For those who may not be aware of it yet, The Reasoner is wonderful, interdisciplinary, monthly publication devoted to matters that fall largely within the sphere of formal logic and research on reasoning. Because the focus is so often on formal methods this may not seem, at first, to be the kind of thing that most argumentation theorists naturally would be inclined to look at, but I find it often contains vignettes, short articles, and interviews that ofter serious food for thought to those with interests in informal logic, argumentation, and critical thinking.
A case in point is the most recent issue (vol. 5 no. 11), which contains a fascinating interview with mathematical logician Wilfrid Hodges and a sharp little essay attacking the distinction between critical and creative thinking by A. Minh Nguyen. (Readers of this blog may recall similar ruminations offered in this post from April of 2010). To whet your appetite, here’s a quote from the Hodges interview:
I have no patience at all with the view of Kant, followed by Frege and some modern writers, that logic studies how we ought to think and psychology studies how we do think.
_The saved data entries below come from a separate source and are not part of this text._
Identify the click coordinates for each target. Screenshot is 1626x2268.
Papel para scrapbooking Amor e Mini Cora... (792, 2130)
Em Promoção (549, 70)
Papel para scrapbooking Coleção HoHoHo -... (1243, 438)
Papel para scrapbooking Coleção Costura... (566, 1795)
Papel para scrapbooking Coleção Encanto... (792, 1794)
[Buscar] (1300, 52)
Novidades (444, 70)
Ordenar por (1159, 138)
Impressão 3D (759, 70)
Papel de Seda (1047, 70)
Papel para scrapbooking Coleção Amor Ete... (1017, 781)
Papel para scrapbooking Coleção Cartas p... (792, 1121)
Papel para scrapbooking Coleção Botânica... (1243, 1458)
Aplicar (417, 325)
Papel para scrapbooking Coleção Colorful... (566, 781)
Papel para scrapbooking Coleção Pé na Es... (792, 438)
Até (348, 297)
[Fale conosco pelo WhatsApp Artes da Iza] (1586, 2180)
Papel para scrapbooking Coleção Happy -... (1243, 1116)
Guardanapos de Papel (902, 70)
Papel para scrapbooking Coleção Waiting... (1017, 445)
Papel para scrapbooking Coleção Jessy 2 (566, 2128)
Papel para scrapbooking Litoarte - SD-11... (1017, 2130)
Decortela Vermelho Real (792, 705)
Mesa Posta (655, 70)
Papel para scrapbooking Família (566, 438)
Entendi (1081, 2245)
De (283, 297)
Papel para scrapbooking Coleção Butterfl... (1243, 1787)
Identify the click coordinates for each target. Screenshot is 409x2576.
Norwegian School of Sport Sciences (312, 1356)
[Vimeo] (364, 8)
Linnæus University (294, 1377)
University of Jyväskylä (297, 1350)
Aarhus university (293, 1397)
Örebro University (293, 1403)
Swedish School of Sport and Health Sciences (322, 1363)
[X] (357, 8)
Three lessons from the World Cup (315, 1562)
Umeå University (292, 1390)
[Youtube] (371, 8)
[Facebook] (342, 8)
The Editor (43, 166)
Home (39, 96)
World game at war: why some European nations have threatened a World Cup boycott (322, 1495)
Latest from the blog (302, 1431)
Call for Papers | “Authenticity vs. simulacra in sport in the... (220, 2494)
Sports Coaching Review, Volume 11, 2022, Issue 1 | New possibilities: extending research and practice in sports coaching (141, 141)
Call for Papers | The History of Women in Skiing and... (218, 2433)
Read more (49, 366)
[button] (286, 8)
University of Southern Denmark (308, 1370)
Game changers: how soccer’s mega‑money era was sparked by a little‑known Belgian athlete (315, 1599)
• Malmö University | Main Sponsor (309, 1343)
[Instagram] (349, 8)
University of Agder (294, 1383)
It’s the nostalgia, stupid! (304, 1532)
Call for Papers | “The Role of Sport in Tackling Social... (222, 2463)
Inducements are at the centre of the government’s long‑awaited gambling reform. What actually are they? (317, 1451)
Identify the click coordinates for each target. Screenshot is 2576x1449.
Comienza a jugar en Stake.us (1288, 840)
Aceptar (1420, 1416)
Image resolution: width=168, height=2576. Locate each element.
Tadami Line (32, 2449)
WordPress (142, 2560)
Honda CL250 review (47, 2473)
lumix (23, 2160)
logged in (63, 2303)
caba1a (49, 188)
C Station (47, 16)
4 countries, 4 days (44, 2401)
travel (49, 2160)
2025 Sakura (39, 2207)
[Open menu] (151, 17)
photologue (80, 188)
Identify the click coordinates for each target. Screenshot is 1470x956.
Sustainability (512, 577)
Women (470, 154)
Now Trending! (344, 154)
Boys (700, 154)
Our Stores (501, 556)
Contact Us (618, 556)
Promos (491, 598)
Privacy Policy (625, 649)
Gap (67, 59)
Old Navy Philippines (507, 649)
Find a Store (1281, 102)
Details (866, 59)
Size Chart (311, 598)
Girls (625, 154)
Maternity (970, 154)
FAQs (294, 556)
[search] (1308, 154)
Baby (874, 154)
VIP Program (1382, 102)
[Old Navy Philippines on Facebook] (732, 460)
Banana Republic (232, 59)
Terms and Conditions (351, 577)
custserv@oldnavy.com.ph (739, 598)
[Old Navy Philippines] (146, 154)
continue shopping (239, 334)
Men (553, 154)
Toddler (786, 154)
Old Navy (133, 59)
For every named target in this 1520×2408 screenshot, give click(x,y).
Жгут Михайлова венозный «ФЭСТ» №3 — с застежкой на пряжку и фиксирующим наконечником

A logician can tell you that if you reason by rule X, then you will sometimes find yourself deducing false conclusions from true premises. It does follow that if you want never to deduce false conclusions from true premises, you ought not to use rule X. So for example you ought not to use rule X in a research paper in pure mathematics. But in real life, where time and memory are often limited and premises are often dubious in one way or another, rule X might be for practical purposes exactly what you need. One of the major achievements of logic of the last fifty years is to start taking seriously the constraints under which we reason, and the different aims that we can have in our reasoning. This expansion of logic gives many openings for collaboration between logicians and cognitivists [i.e. cognitive scientists].
The interview moves from considerations like this one to a discussion of the relationship between logic and cognitive science, and includes an interesting discussion of the logic of the medieval Arab philosopher Ibn Sina.
The Reasoner is an open access publication. Its present and past issues as well are all downloadable in .pdf format free of charge.